[start of EXTRACT TO READ]

Note 4 - Management Recognition Plan -
On July 18, 1997, the Company established a Recognition and
Retention Plan as an incentive to retain personnel of experience and ability in
key positions. The Association approved a total of 25,921 shares of stock to be
acquired for the Plan, of which 4,205 have been allocated for distribution to
key employees and directors. As shares are acquired for the Plan, the purchase
price of these shares is recorded as unearned compensation, a contra equity
account. As the shares are distributed, the contra equity account is reduced.
Plan share awards are earned by recipients at a rate of 20% of the
aggregate number of shares covered by the Plan over five years. If the
employment of an employee or service as a non-employee director is terminated
prior to the fifth anniversary of the date of grant of plan share award for any
reason, the recipient shall forfeit the right to any shares subject to the award
which have not been earned. The total cost associated with the Plan is based on
the market price of the stock as of the date on which the Plan shares were
granted.
Note 5 - Regulatory Matters -
On October 4, 2000, the Office of Thrift Supervision (OTS) issued an
order to "Cease and Desist" (the "Order") to the Association. The Order was
issued by the OTS as a result of their examination of the Association as of
April 10, 2000. The Order is an arrangement between the Association and the OTS
in which the Association agrees to perform, among other things, the following
within specified time periods:
(a) the Association shall appoint a permanent compliance officer;
(b) the Association shall develop written policies and procedures for
compliance in consumer lending, and for training lending
personnel in these policies and procedures and in consumer
compliance laws;
(c) the Association shall establish a plan for internal controls and
procedures to ensure compliance with compliance regulations, and
provide an ongoing monitoring program to assess the effectiveness
and progress of compliance controls;
(d) the Association shall review all outstanding loans made since the
last OTS compliance examination, dated June 23, 1997 to determine
certain compliance matters for reporting to the OTS.
As previously reported in the Company's Annual Report on Form 10-KSB
for the fiscal year ended December 31, 1999, on March 1, 2000 the Office of
Thrift Supervision (OTS) and the Office of Financial Institutions (OFI) issued a
preliminary supervisory agreement (the "Agreement") as a result of their
examination of the Association as of November 29, 1999. On April 17, 2000 the
Company signed the Agreement, which, among other things, calls for the following
actions to be taken within specified time periods:
(a) the Association shall appoint a new Chief Executive Officer, two
new directors and a compliance officer;
(b) the Association must formulate a revised three year business
plan;
(c) the Association must adopt written policy and procedures for
non-real estate commercial and consumer lending; and
8
<PAGE>
(d) the Association must obtain written approval from the regional
director for any contractual arrangements with employees or third
parties outside of the normal course of business and for any
capital distributions.
Management believes it has taken affirmative action toward complying
with the provisions of the Order and the Agreement.

[end of EXTRACT TO READ]

Carry the financial statement notes on the recognition plan and regulatory matters further, picking up after their final sentence. The items after this are separate material and have nothing to do with the financial statement notes.

[start of ENTRIES SHOWN]

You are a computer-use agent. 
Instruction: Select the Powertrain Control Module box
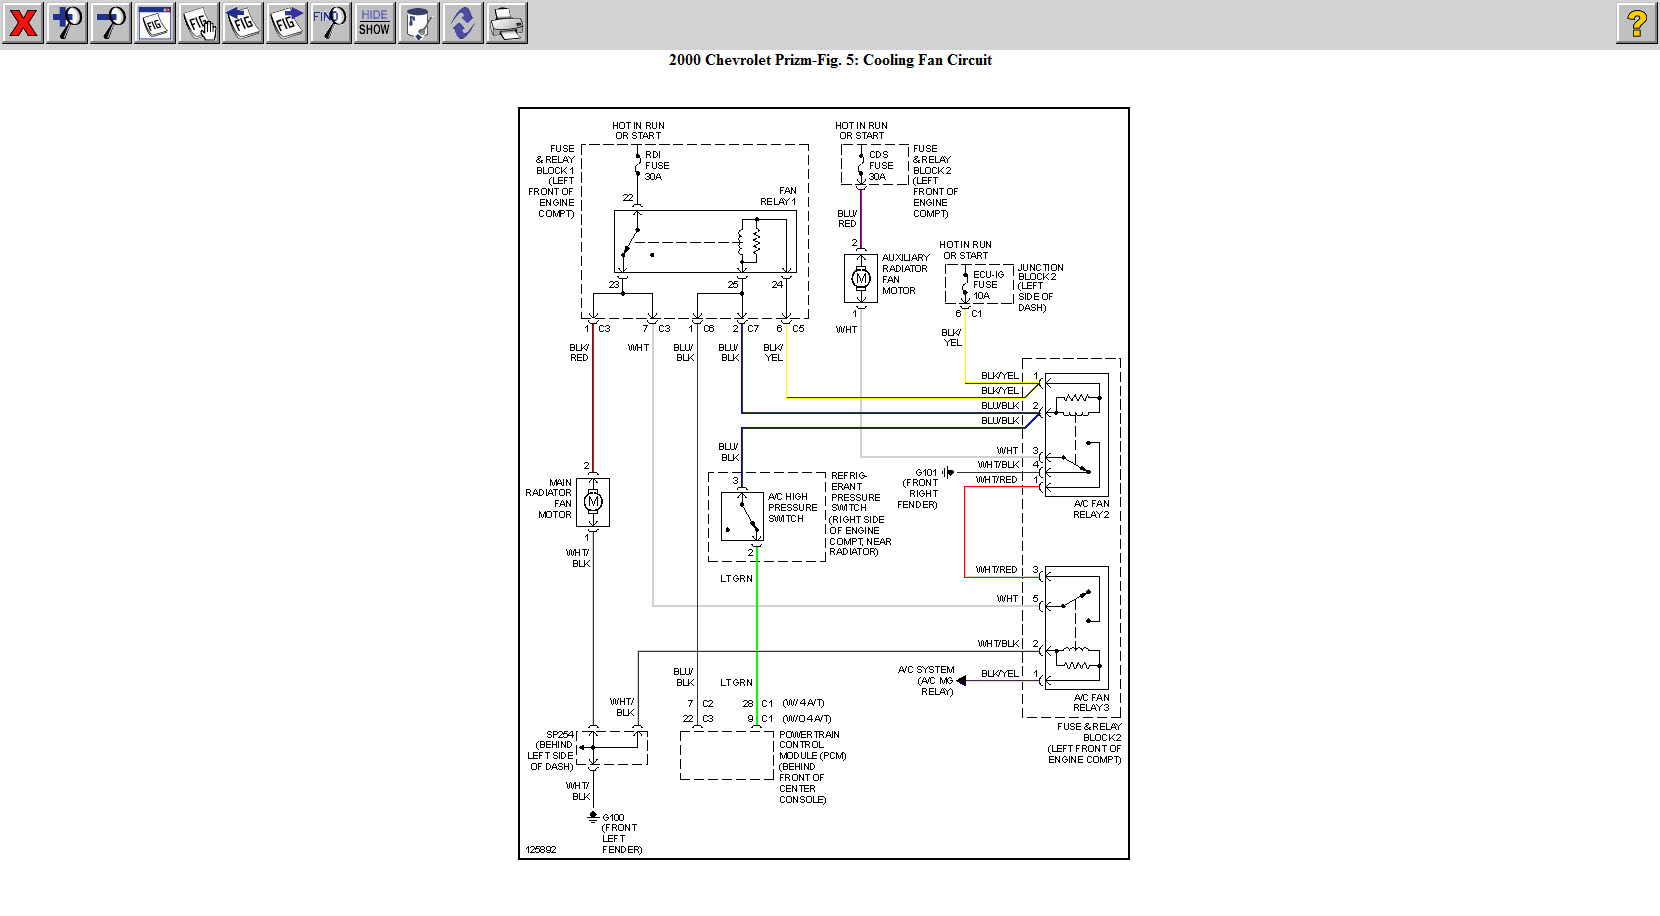727,755
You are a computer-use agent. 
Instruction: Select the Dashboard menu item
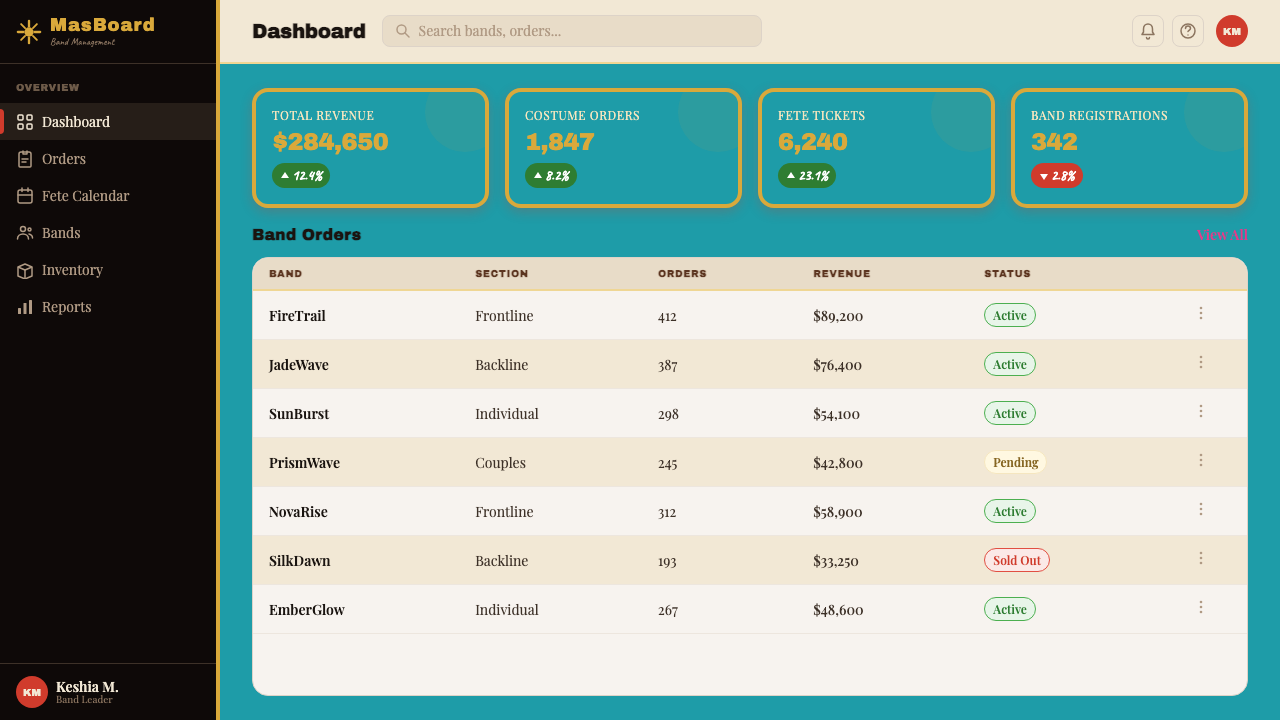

[end of ENTRIES SHOWN]

§ EXERCISE OUTPUT
ITEM 2. MANAGEMENT'S DISCUSSION AND ANALYSIS OF FINANCIAL CONDITION AND
RESULTS OF OPERATIONS
GENERAL
The following discussion compares the consolidated financial
condition of Algiers Bancorp, Inc. and Subsidiaries at September 30, 2000 to
December 31, 1999 and the results of operations for the three and nine months
ended September 30, 2000 with the same periods in 1999. Currently, the business
and management of Algiers Bancorp, Inc. is primarily the business and management
of the Association. This discussion should be read in conjunction with the
interim consolidated financial statements and footnotes included herein.
This quarterly report includes statements that may constitute
forward-looking statements, usually containing the words "believe," "estimate,"
"project," "expect," "intend" or similar expressions. These statements are made
pursuant to the safe harbor provisions of the Private Securities Litigation
Reform Act of 1995. Forward-looking statements inherently involve risks and
uncertainties that could cause actual results to differ materially from those
reflected in the forward-looking statements. Factors that could cause future
results to vary from current expectations include, but are not limited to, the
following: changes in economic conditions (both generally and more specifically
in the markets in which the Company operates); changes in interest rates,
deposit flows, loan demand, real estate values and competition; changes in
accounting principles, policies or guidelines and in government legislation and
regulation (which change from time to time and over which the Company has no
control); and other risks detailed in this quarterly report and in the Company's
other public filings. Readers are cautioned not to place undue reliance on these
forward-looking statements, which reflect management's analysis only as of the
date hereof. The Company undertakes no obligation to publicly revise these
forward-looking statements to reflect events or circumstances that arise after
the date hereof.
CHANGES IN FINANCIAL CONDITION
Total assets increased $3,215,000 or 6.87% from $46.8 million at
December 31, 1999 to $50.0 million at September 30, 2000. The increase in assets
is primarily due to an increase in loans, partially funded by FHLB advances, and
partially offset by decreases in cash and cash equivalents, interest-bearing
deposits in other banks, mortgage backed securities, and deposits.
Interest-earning deposits in other banks and investments were $6.9
million at September 30, 2000 and $7.0 million at December 31, 1999. This
decrease was due to a decrease in balances held by FHLB.
The mortgage-backed securities portfolio decreased $2.5 million or
9.33% from $26.1 million at December 31, 1999 to $23.6 million at September 30,
2000, as $2.2 million of mortgage-backed securities were sold, $2.9 million of
new mortgage-backed securities were purchased and the amount of mortgage-backed
securities maturing totaled $3.2 million. Mortgage-backed securities amounted to
$23.6 million or 47.3% of total assets at September 30, 2000, compared to $26.1
million or 55.7% of total assets at December 31, 1999.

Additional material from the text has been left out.